WHAT THE TASK ASKS - Between the line containing "Given: Click the play icon in Program Actions" and the line containing "This screenshot has height=789, width=1512." lies a run of lines; give that run again exactly, with both of those lines, and nothing else from the entries below.

DATA RECORDS -
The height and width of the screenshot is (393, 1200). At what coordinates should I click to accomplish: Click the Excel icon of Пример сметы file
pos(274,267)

* * *

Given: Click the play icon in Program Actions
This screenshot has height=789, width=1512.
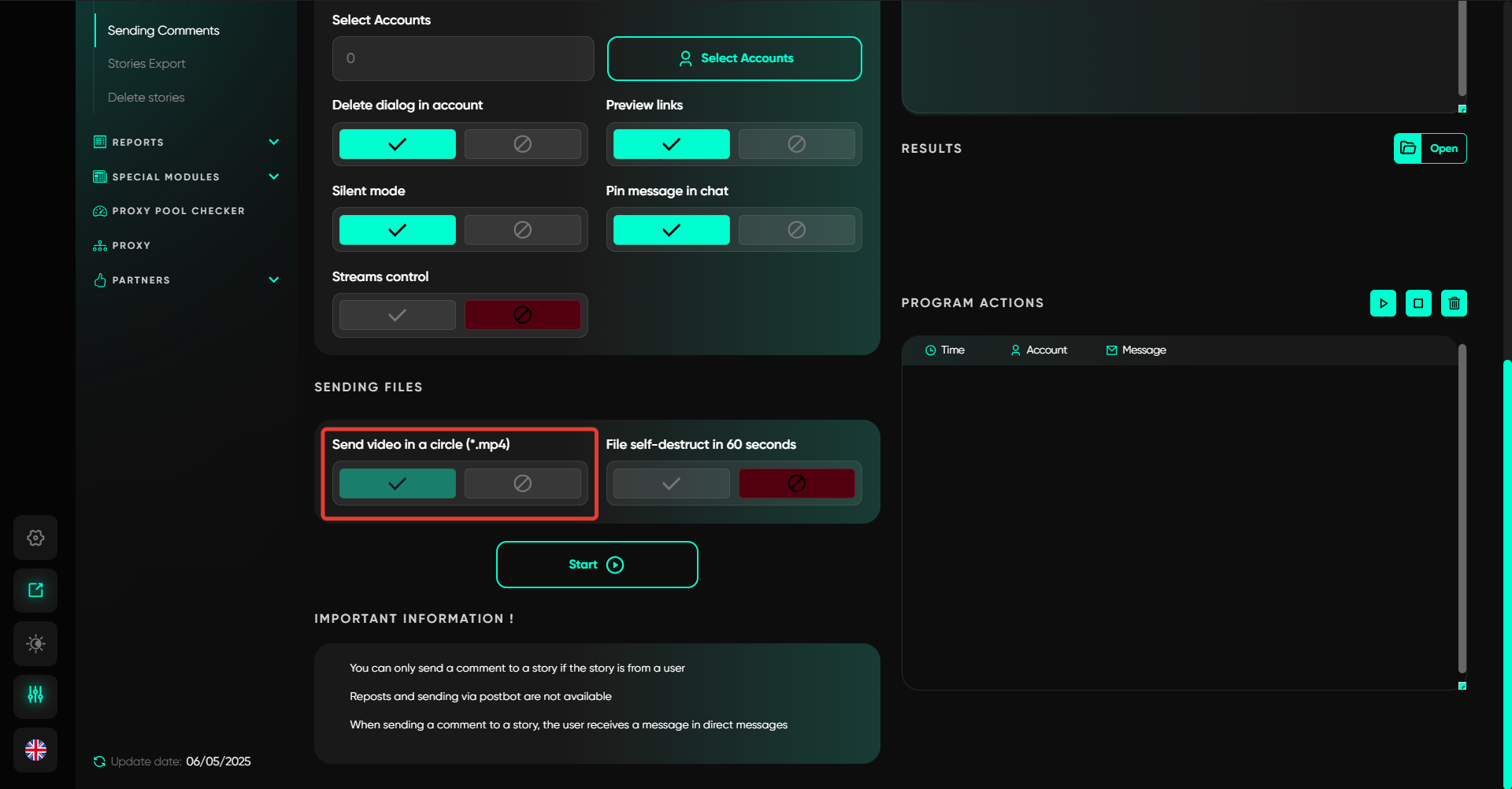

* * *

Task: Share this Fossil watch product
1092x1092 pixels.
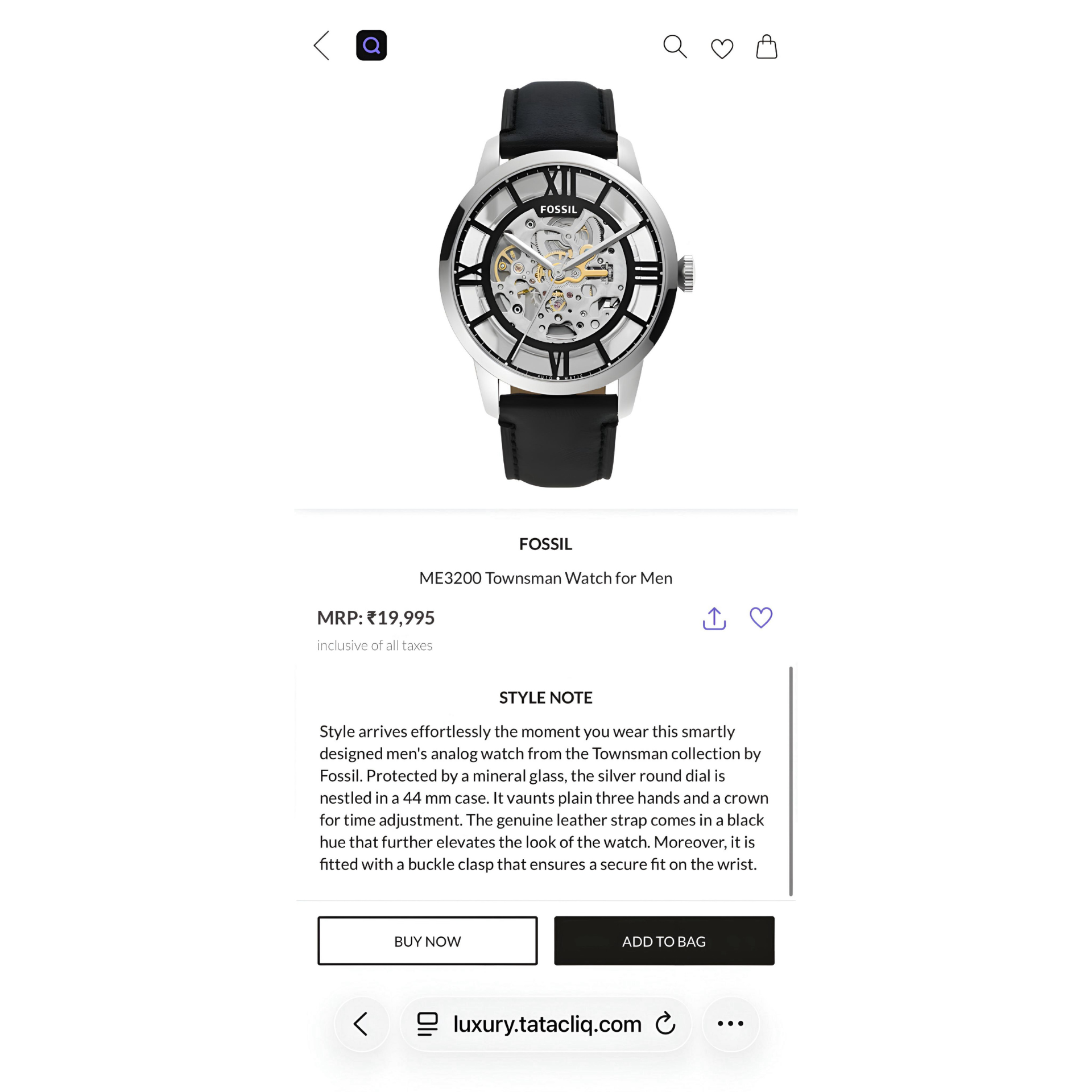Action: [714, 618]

THE COMPLETED TASK -
Given: Click the play icon in Program Actions
This screenshot has height=789, width=1512.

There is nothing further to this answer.